Series-7E, as the deal was labeled (Rams' seventh securitization overall, and its third in the Euromarkets), consisted of three tranches, the largest of which was US$480 million of Class A senior notes with an average expected life of 4.5 years and rated triple-A by Standard & Poor's, Moody's and Fitch IBCA. This was supported by a E23.4 million tranche of Class B subordinated notes with a 5.8 year average expected life, rated double-A by S&P and Fitch.

The third tranche consisted of pass-through notes which refinanced domestically-issued MBS. The original notes, issued in 1997, were subject to a two-year substitution period then a step-up and call option which was shortly to become exercisable. The tranche believed to be the first refinancing of domestic Australian MBS in the Euromarkets consisted of E228 million with a 1.6 year average expected life and triple-A ratings from all three agencies.

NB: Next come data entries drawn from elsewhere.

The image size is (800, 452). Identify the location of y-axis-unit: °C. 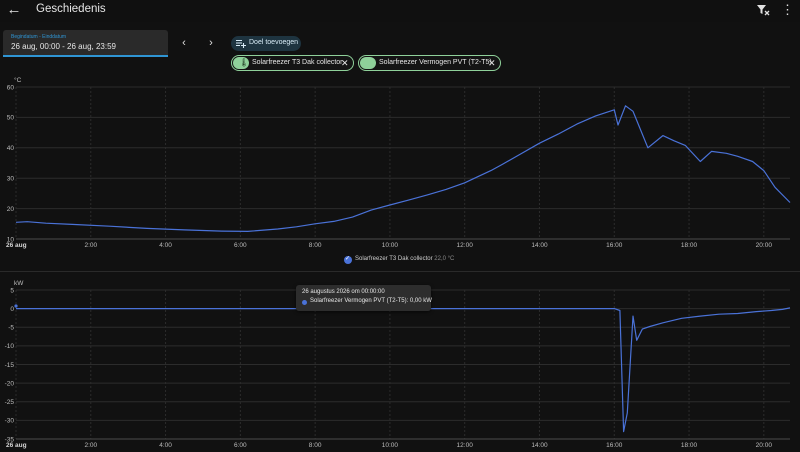
(18, 80). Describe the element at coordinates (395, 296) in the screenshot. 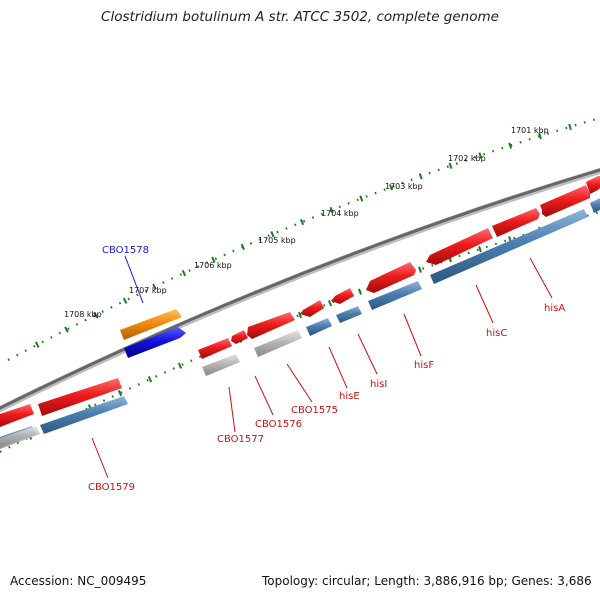

I see `cds-hisF` at that location.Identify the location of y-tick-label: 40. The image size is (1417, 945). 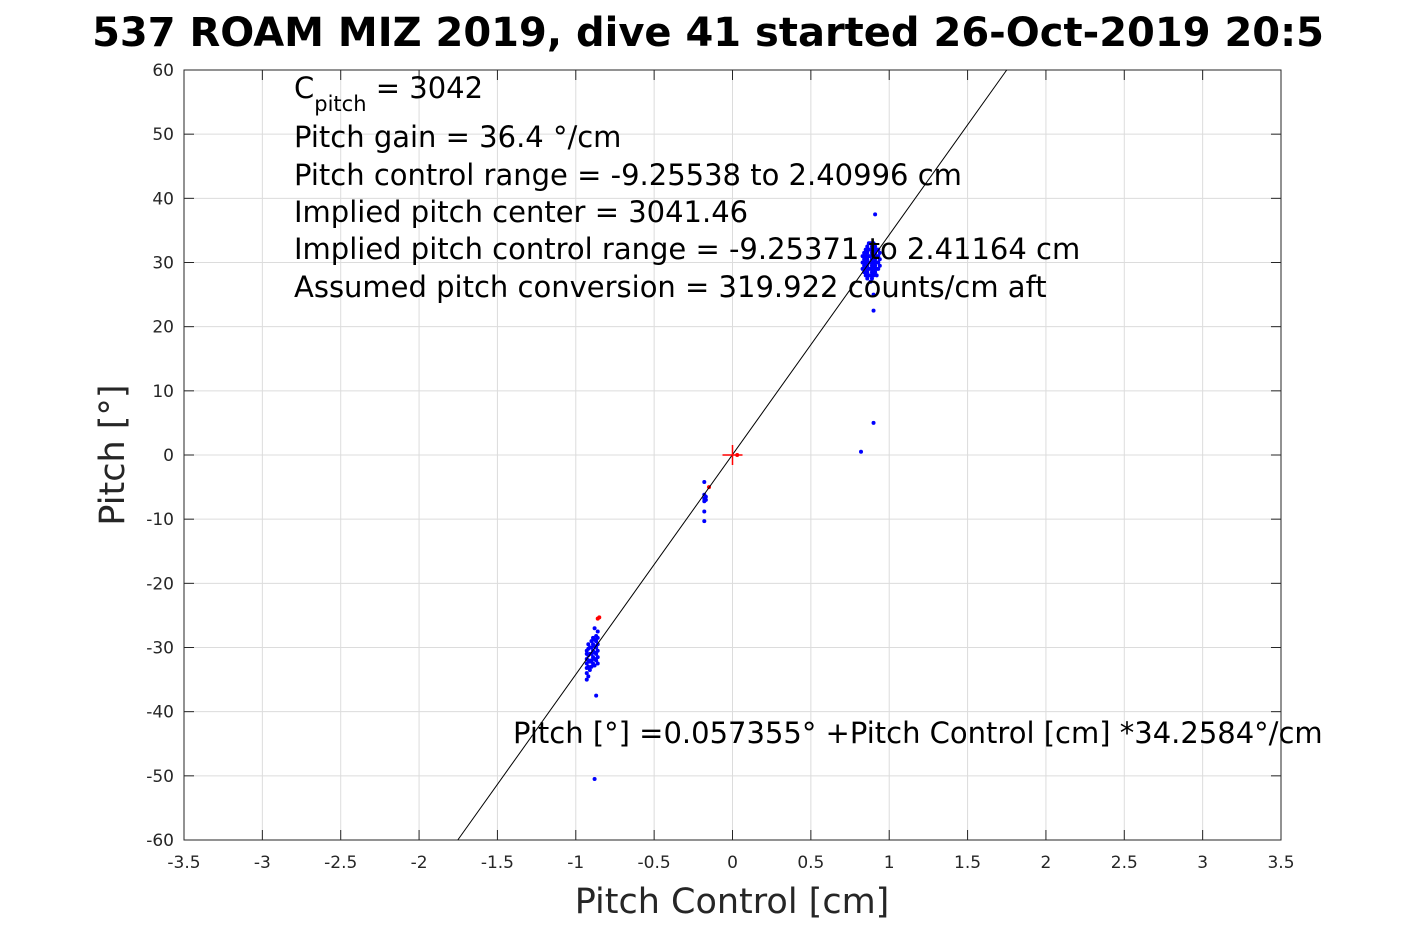
(163, 199).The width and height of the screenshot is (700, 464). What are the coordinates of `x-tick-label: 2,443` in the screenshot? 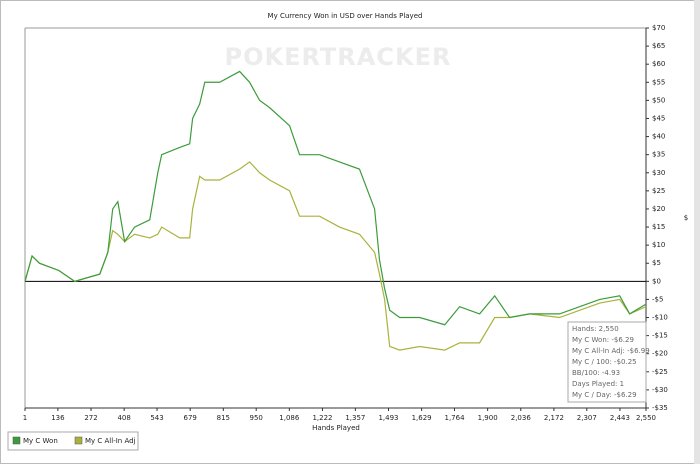 It's located at (620, 418). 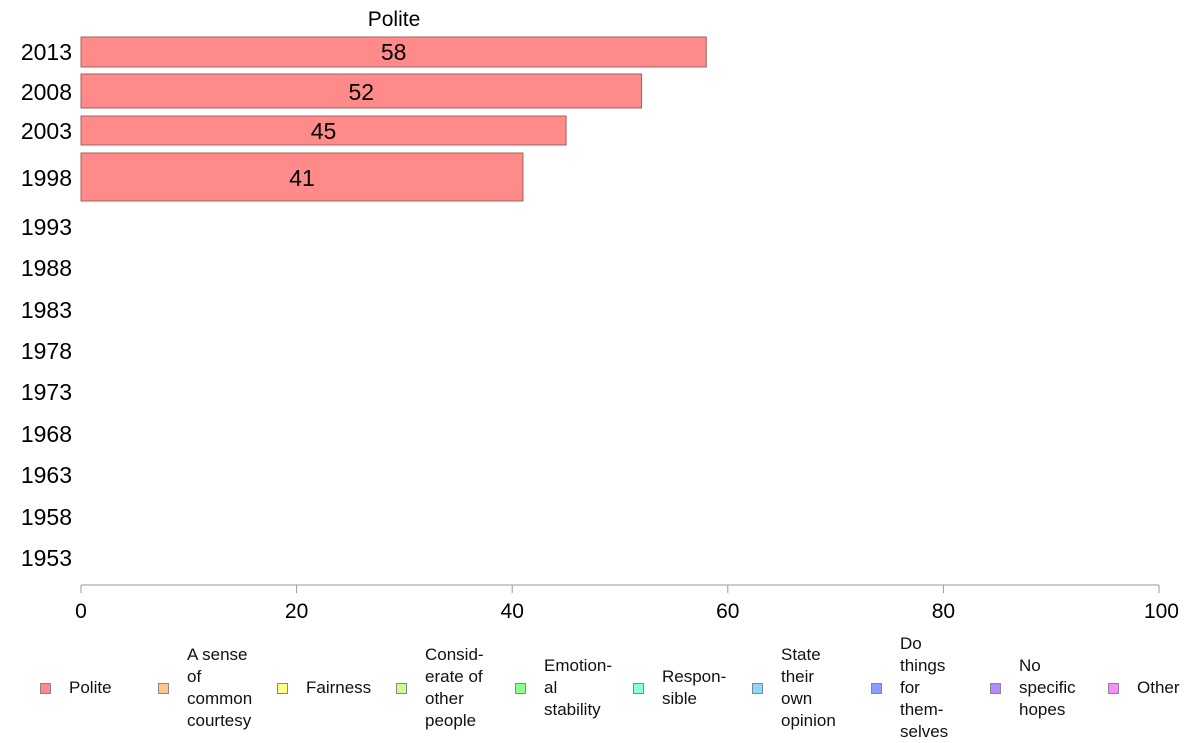 I want to click on legend-label: Emotion- al stability, so click(x=578, y=688).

The short average life reflected the fact that the notes started amortizing from the day of issue.

The tranches priced at 36 basis points over US$ Libor and 68 and 25 basis points over Euribor respectively. According to Brush, the pricing was similar to that on Rams' previous Eurobond in May, on a weighted average maturity over time basis. While satisfied with the pricing, Brush said the most pleasing aspect of the deal had been the fact that it had cleared quickly, given the growing nervousness of investors, looming supply and tightening liquidity as Y2K approached. J.P. Morgan was lead manager with Deutsche Bank as co-lead; no other banks were involved.

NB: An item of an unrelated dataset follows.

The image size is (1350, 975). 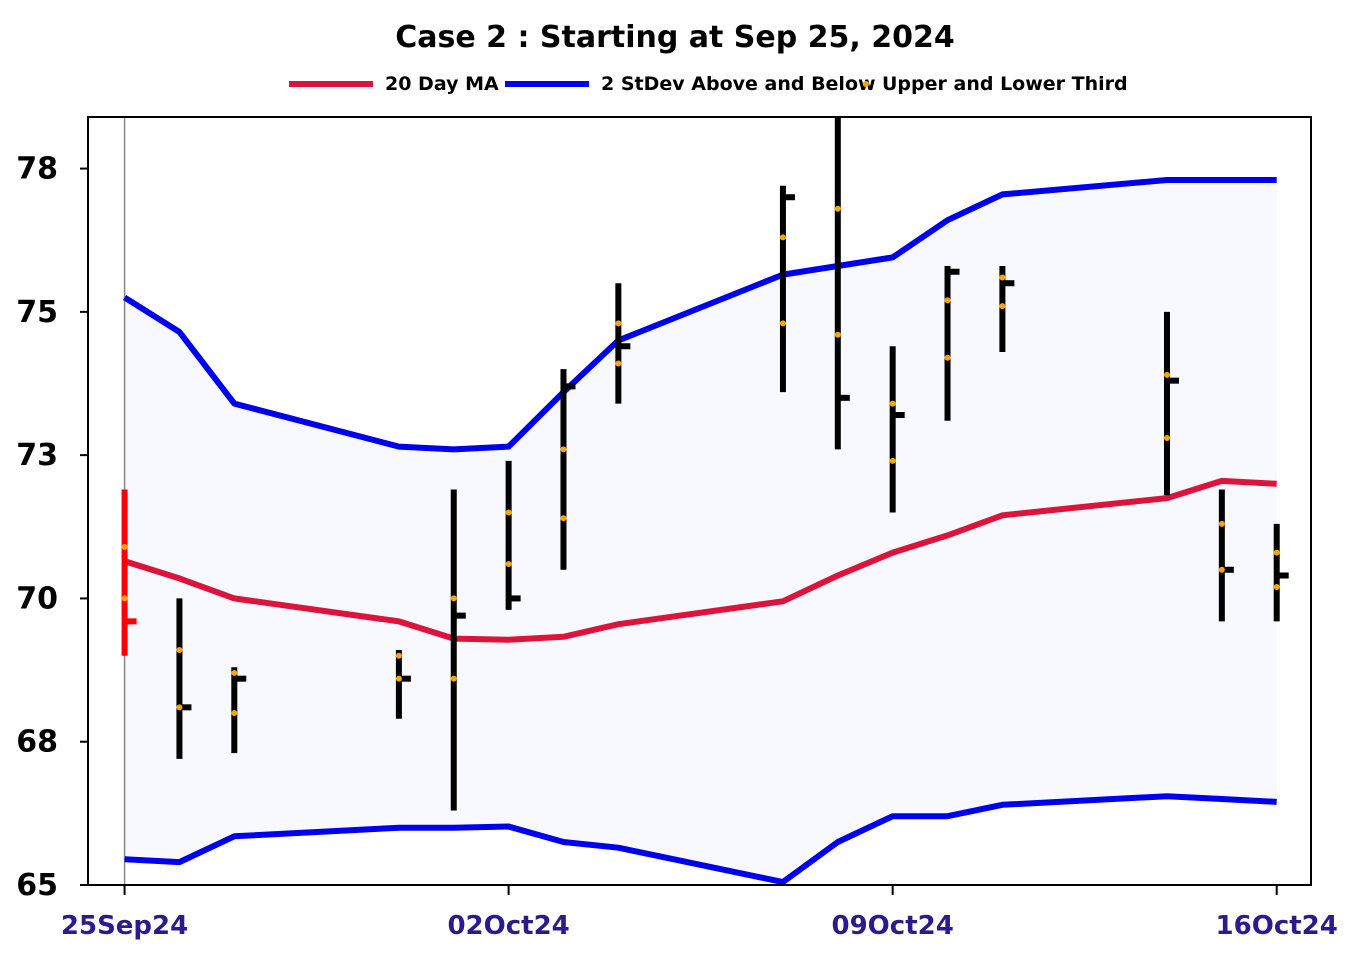 I want to click on legend-swatch-third, so click(x=866, y=84).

First Australian Finance Lease ABS ... Perhaps

Diversification continued to be a key theme in the domestic market, where auto financier ORIX Australia made its third issue under its Eden Park Trust program.

The program, initiated by Bankers Trust in late 1998, was one of the first in Australia to securitize commercial hire purchase (CHP) contracts. BT's investment banking business in Australia was acquired by Macquarie Bank in July, and the program effectively continues to be run by the original BT team. Macquarie, keen to publicize its rising profile in the asset-backed market, claimed that Eden Park Trust 3 was the first in Australia to securitize finance leases.

This was disputed by SG Australia, which claimed to have been first with its SoGeLease transaction. Macquarie retorted that the SoGeLease deal involved assets originated by SocGen and retained some dependence on SG's credit rating. Such arcane disputes are part of the Australian market's charm; this one remained unresolved at presstime.

The legal and accounting status of finance leases created some interesting structural challenges for EPT3. Under a finance lease, the rights and benefits of ownership transfer to the end-user as soon as the lease is written (there is no transfer of ownership under a CHP contract until all lease payments and the residual have been paid).

This means that the beneficiaries of a finance lease are liable to pay income tax on the income they receive, although they can offset the liability with deductible expenses. From a credit ratings perspective, the potential for tax liabilities to be insufficiently covered by deductible expenses was a problem. Macquarie said it had solved it by making the trust the beneficiary of all income from the finance leases.

Wide-ranging business tax reforms will render the solution inoperable in two years, however, when a new "single entity regime", which effectively taxes trusts as companies, is introduced. By that time, however, the trust is expected to be in a tax-loss position, with investors suitably protected from any tax liability. This is understood to be a key element underpinning Standard & Poor's triple-A rating for the senior notes.

The A$297 million deal consisted of A$155 million of Class A1 senior notes with a legal final maturity of one year and an expected average life of 0.47 years; A$112 million of Class A2 senior notes (three and 1.56 years), and A$25 million of Class A3 senior notes (5.5 and 2.64 years).

The transaction also included A$5 million of subordinated Class B notes rated single-A (5.5 and 2.67 years) and an A$8 million seller note. The senior and subordinated tranches were priced at 17, 29, 38 and 80 basis points over the 30-day bank bill swap rate respectively.